-------- Data for this task

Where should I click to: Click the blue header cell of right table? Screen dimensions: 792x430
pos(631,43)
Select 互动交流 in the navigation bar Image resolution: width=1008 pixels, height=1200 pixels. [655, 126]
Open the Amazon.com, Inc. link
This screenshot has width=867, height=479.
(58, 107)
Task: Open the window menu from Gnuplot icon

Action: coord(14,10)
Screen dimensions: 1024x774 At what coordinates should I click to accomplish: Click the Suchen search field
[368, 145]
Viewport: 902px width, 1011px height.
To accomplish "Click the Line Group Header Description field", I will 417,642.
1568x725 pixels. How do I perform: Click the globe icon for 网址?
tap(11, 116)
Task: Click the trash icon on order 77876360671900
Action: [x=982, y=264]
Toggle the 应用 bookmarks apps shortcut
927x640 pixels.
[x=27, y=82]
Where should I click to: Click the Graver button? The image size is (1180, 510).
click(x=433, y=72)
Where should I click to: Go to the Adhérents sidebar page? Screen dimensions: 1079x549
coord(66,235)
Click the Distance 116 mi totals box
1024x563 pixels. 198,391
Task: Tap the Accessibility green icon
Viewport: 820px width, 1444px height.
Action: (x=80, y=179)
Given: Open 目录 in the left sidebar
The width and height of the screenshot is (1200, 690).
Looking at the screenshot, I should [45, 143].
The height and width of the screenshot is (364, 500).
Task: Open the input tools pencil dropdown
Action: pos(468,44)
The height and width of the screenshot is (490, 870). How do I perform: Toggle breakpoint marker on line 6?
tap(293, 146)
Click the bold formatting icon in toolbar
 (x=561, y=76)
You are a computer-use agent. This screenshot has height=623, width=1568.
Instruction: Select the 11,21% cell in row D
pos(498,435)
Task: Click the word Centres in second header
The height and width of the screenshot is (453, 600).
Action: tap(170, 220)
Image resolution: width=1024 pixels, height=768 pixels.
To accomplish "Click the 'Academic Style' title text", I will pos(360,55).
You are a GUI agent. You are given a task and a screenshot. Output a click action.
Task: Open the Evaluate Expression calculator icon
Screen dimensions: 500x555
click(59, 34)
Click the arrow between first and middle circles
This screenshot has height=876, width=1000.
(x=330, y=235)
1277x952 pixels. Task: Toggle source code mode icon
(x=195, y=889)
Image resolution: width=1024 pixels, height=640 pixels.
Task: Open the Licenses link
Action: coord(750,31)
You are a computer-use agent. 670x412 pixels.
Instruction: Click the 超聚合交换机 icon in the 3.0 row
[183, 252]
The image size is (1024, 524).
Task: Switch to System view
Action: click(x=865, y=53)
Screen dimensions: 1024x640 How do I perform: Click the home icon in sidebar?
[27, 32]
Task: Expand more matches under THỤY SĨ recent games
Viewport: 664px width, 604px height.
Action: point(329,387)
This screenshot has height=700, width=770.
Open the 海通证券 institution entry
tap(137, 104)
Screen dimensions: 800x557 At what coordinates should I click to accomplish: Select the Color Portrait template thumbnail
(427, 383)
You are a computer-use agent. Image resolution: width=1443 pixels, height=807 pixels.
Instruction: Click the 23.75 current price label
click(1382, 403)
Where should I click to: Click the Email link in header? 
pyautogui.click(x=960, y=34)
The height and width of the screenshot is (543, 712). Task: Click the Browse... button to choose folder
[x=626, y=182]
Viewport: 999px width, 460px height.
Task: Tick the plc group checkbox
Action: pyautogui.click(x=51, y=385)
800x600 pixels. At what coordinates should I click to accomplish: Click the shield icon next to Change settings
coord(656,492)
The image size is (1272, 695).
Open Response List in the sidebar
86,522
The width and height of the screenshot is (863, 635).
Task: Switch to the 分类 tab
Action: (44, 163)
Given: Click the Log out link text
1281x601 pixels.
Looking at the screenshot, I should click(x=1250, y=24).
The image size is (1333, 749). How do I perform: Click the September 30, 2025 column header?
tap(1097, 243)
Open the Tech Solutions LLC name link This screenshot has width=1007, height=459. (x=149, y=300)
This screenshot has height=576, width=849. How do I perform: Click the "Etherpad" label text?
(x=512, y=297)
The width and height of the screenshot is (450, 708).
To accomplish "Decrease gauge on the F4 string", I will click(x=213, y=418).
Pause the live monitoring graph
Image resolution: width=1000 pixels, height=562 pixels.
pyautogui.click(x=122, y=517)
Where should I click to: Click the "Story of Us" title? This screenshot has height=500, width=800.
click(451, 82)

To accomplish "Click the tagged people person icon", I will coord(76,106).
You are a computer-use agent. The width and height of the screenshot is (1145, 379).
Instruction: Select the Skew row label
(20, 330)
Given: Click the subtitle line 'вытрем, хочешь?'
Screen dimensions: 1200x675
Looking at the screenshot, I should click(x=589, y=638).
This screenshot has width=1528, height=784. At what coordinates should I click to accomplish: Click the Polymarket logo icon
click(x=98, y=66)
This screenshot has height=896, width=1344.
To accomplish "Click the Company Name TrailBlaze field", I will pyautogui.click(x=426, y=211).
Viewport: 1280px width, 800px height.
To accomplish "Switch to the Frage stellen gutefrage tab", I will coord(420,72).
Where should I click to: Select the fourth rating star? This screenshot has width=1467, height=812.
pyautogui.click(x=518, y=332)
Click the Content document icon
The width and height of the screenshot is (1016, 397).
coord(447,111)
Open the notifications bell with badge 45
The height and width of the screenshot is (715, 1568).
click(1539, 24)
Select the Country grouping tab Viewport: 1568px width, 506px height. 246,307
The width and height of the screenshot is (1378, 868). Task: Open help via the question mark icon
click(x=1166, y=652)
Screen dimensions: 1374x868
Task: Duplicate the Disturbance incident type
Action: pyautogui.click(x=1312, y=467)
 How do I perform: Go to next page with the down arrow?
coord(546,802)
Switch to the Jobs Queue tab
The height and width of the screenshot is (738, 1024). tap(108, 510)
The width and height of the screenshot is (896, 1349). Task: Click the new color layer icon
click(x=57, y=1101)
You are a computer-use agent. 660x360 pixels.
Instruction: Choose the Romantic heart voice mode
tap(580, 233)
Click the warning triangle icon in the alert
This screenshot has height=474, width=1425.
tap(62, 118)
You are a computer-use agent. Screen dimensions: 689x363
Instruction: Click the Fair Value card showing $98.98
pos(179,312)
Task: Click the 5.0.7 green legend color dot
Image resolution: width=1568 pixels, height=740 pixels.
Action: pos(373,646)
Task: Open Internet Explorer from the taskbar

----------------

### Goal of the exercise
Please return exactly the lines from the opening line of the data above through the line with "You are a computer-use agent. This", both included and nothing else.

### Exercise output
Where should I click to: Click the blue header cell of right table? Screen dimensions: 792x430
pos(631,43)
Select 互动交流 in the navigation bar Image resolution: width=1008 pixels, height=1200 pixels. [655, 126]
Open the Amazon.com, Inc. link
This screenshot has width=867, height=479.
(58, 107)
Task: Open the window menu from Gnuplot icon

Action: coord(14,10)
Screen dimensions: 1024x774 At what coordinates should I click to accomplish: Click the Suchen search field
[368, 145]
Viewport: 902px width, 1011px height.
To accomplish "Click the Line Group Header Description field", I will 417,642.
1568x725 pixels. How do I perform: Click the globe icon for 网址?
tap(11, 116)
Task: Click the trash icon on order 77876360671900
Action: [x=982, y=264]
Toggle the 应用 bookmarks apps shortcut
927x640 pixels.
[x=27, y=82]
Where should I click to: Click the Graver button? The image size is (1180, 510).
click(x=433, y=72)
Where should I click to: Go to the Adhérents sidebar page? Screen dimensions: 1079x549
coord(66,235)
Click the Distance 116 mi totals box
1024x563 pixels. 198,391
Task: Tap the Accessibility green icon
Viewport: 820px width, 1444px height.
Action: (x=80, y=179)
Given: Open 目录 in the left sidebar
The width and height of the screenshot is (1200, 690).
Looking at the screenshot, I should [45, 143].
The height and width of the screenshot is (364, 500).
Task: Open the input tools pencil dropdown
Action: pos(468,44)
The height and width of the screenshot is (490, 870). How do I perform: Toggle breakpoint marker on line 6?
tap(293, 146)
Click the bold formatting icon in toolbar
 (x=561, y=76)
You are a computer-use agent. This screenshot has height=623, width=1568.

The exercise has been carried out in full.